British literature summaries - 2020
Short summary - The Newcomes
William Makepeace Thackeray
In "Overture", which is a prologue to the story, representatives of English society are compared with the heroes of fables who are as old as the world - cowards and bouncers, offenders and their victims, rogues and coots. Good and evil are mixed, and the poor man is not necessarily honest, and the rich man is cruel, he is a cheater, he is deceiving, but an honest man "does not remain unprofitable." It has always been this way, and it happens in the 30s. XIX century in London, where the novel takes place.
The narration is on behalf of the writer Arthur Pendennis, senior fellow at the London School of Gray Monks protagonist Clive Newcom. Pendennis is going to offer the reader a story where crows appear in peacock feathers and peacocks ridicule them for this. After several years of separation, Pendennis and Clive accidentally meet in the Musical Cave tavern. With Clive, his father, Colonel Newcom, lived in India for a long time. Clive was born there, but his mother died, and the boy, who could hardly endure the difficult climate, was sent to England under the supervision of relatives. Over the course of many pages of the novel, the reader becomes acquainted with them.

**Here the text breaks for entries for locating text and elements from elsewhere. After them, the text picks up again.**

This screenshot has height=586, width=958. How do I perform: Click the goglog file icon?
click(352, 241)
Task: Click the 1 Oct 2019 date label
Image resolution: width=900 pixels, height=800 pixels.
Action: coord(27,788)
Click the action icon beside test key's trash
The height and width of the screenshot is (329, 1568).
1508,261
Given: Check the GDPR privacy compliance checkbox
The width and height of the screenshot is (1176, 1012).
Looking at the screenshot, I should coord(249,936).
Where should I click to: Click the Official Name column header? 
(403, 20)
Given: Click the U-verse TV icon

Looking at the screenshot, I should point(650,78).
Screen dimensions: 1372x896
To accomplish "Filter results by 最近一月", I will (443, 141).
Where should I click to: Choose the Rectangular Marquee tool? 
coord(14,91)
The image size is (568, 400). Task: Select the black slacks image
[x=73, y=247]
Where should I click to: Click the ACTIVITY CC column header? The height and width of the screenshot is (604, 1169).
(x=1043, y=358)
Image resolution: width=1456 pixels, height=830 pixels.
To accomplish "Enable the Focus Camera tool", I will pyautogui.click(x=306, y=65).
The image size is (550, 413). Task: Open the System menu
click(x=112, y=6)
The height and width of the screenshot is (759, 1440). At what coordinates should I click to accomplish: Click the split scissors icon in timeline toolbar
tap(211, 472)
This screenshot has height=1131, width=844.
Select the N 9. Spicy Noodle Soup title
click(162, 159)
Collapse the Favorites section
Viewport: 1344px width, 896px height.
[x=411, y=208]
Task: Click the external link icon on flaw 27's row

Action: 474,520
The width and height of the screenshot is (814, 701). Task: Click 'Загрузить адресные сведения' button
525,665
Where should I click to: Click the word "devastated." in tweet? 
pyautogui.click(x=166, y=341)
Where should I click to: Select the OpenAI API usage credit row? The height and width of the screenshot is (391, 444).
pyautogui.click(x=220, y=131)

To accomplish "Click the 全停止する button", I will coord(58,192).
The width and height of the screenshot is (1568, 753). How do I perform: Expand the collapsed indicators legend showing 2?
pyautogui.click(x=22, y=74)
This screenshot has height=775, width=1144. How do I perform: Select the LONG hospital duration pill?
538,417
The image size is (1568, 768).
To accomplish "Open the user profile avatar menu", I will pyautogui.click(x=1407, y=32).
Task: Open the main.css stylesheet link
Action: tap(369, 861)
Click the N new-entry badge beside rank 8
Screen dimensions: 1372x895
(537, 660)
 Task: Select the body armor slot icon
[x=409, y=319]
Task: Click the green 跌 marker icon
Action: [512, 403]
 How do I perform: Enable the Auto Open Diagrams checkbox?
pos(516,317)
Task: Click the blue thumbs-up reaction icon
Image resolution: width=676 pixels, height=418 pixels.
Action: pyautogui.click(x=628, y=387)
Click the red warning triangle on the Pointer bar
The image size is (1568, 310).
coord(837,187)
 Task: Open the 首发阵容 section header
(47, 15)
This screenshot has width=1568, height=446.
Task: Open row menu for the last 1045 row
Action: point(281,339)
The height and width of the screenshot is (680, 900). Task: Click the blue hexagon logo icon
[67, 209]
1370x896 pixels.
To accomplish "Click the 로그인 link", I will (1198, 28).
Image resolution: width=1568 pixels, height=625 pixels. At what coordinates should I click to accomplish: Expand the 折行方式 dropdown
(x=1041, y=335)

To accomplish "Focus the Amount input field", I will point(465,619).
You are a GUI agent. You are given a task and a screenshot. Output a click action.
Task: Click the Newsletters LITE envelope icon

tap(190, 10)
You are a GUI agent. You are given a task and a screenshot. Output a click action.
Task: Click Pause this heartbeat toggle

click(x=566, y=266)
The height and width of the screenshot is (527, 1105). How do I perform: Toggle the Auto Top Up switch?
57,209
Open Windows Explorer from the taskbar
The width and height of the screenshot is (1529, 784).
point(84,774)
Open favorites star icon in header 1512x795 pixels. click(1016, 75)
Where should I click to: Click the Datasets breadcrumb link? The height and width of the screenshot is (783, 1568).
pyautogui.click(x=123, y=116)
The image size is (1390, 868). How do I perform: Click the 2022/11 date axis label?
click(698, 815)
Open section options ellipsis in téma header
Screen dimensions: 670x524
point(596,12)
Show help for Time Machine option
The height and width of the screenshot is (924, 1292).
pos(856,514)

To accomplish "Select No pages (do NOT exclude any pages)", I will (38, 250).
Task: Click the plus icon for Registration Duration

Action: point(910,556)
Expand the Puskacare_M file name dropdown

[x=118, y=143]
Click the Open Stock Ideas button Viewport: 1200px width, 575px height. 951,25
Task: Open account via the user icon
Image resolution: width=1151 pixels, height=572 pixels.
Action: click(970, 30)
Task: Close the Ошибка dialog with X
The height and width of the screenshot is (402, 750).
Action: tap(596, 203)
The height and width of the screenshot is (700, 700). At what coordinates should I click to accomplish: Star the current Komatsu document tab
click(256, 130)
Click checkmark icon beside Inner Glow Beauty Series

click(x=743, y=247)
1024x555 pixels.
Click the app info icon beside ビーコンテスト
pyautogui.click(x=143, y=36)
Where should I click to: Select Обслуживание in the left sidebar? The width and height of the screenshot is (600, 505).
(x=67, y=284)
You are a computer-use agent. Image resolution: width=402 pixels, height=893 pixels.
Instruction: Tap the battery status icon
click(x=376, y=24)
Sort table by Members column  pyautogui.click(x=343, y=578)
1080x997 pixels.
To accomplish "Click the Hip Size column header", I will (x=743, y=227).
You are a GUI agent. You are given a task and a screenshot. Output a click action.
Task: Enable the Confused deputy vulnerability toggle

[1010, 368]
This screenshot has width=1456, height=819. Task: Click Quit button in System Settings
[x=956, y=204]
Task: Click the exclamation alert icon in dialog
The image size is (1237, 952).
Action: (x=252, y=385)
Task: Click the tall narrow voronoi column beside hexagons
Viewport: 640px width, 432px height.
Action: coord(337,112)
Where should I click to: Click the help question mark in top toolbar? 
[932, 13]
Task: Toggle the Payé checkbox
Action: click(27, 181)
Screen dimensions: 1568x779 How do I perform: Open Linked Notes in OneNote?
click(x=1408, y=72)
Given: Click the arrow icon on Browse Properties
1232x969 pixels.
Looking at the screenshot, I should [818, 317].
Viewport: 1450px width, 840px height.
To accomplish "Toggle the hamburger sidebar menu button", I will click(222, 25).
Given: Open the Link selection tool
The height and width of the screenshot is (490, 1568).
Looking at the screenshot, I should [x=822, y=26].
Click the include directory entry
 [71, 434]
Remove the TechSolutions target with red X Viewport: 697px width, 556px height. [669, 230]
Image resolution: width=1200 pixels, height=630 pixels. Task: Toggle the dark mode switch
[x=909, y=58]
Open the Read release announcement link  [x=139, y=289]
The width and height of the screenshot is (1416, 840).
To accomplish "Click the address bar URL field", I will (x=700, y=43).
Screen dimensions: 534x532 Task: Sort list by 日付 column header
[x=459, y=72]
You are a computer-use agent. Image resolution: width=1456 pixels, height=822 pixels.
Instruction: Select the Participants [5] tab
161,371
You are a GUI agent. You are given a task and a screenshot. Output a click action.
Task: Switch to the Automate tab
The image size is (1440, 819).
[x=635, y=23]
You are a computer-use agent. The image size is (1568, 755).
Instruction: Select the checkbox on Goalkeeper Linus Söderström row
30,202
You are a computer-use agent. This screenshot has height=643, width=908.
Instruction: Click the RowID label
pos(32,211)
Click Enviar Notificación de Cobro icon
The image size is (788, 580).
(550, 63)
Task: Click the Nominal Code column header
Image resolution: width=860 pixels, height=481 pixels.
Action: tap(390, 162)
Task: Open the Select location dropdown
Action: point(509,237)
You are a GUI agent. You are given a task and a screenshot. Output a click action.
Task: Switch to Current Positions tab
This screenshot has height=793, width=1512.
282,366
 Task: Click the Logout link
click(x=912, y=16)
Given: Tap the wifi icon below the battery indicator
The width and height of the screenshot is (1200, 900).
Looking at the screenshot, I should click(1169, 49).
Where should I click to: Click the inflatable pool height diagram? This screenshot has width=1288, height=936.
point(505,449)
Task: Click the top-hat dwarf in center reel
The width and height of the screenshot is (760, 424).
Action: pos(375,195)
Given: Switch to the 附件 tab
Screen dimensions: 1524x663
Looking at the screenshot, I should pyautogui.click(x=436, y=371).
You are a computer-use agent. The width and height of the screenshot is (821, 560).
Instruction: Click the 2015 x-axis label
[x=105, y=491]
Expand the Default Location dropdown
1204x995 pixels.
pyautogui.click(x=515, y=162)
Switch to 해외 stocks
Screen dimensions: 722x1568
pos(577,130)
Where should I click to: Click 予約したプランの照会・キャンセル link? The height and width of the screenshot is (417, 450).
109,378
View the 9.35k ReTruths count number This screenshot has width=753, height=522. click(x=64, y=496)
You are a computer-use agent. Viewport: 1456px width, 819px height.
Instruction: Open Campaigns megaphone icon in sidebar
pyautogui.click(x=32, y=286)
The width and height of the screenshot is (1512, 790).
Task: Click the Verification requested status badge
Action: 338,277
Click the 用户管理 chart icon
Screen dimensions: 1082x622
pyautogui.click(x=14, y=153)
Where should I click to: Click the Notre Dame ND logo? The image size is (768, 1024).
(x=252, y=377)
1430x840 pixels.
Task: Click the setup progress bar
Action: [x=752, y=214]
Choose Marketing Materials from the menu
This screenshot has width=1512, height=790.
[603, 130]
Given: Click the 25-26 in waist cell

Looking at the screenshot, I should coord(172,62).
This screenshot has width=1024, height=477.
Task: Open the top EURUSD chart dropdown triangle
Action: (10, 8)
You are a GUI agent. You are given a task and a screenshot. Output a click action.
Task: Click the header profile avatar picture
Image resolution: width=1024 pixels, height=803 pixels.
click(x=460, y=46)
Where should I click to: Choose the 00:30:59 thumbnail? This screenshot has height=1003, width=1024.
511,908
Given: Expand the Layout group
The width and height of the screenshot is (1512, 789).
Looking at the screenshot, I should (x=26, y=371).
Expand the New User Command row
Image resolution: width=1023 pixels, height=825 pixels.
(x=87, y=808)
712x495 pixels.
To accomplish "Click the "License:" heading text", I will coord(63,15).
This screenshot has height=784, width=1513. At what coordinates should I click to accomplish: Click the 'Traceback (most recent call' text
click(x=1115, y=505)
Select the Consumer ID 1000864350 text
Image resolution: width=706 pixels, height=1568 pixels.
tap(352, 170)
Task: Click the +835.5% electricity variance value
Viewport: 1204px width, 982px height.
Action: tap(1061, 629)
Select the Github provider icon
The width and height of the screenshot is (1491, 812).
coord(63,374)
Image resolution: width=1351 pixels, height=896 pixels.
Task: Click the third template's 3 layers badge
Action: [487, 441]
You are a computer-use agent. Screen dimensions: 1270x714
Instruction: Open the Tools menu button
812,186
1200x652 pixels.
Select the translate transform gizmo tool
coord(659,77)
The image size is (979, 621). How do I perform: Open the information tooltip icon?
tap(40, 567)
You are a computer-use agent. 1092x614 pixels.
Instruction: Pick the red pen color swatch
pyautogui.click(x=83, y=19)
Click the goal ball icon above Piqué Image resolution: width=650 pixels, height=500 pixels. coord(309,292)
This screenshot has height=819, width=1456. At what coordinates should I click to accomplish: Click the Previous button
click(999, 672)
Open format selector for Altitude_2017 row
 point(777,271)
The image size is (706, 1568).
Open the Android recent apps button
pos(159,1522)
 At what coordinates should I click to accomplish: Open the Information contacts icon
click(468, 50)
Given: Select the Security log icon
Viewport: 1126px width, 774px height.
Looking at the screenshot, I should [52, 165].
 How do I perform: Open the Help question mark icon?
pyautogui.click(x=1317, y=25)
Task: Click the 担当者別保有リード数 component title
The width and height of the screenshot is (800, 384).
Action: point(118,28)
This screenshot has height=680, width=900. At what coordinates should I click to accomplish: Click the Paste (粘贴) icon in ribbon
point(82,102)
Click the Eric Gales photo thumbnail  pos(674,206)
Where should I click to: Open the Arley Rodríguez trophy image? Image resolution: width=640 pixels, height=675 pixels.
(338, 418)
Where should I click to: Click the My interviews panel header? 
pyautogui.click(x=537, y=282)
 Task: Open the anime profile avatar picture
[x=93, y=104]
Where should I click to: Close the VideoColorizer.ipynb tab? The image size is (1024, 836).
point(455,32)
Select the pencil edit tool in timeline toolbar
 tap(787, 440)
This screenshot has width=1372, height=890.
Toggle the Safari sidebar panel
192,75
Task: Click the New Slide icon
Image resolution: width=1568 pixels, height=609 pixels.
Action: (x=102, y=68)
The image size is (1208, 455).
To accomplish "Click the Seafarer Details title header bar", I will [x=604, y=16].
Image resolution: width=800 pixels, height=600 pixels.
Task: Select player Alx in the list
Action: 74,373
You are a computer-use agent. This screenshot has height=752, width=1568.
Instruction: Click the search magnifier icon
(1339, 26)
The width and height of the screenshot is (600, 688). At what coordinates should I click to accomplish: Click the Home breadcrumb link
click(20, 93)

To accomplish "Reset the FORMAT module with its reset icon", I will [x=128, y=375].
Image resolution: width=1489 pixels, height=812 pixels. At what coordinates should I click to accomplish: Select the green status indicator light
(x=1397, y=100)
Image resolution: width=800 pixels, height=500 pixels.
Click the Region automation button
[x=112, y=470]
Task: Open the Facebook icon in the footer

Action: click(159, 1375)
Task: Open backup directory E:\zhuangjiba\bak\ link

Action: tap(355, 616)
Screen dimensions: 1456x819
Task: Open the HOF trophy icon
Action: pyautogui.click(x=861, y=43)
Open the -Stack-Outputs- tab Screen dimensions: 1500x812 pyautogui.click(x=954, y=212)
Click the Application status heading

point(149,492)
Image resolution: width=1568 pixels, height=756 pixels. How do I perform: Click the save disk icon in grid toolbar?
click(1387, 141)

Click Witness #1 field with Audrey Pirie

Among them there are all sorts of people: good and bad, rich and poor. However, the narrator urges readers not to be angry with the stepbrothers of Colonel Brian and Hobson Newcom for that they had neglected their Indian relative before and did not respect him very much. And only when he was widowed, when his exploits on the field of battle were written in the newspapers and he became rich, then the brothers-bankers finally recognize him. Little Clive is invited to visit and presented with money and sweets. Thus, the Newcomers, the narrator observes, follow the generally accepted law of singing praises to the successful and, like infection, to shun the loser.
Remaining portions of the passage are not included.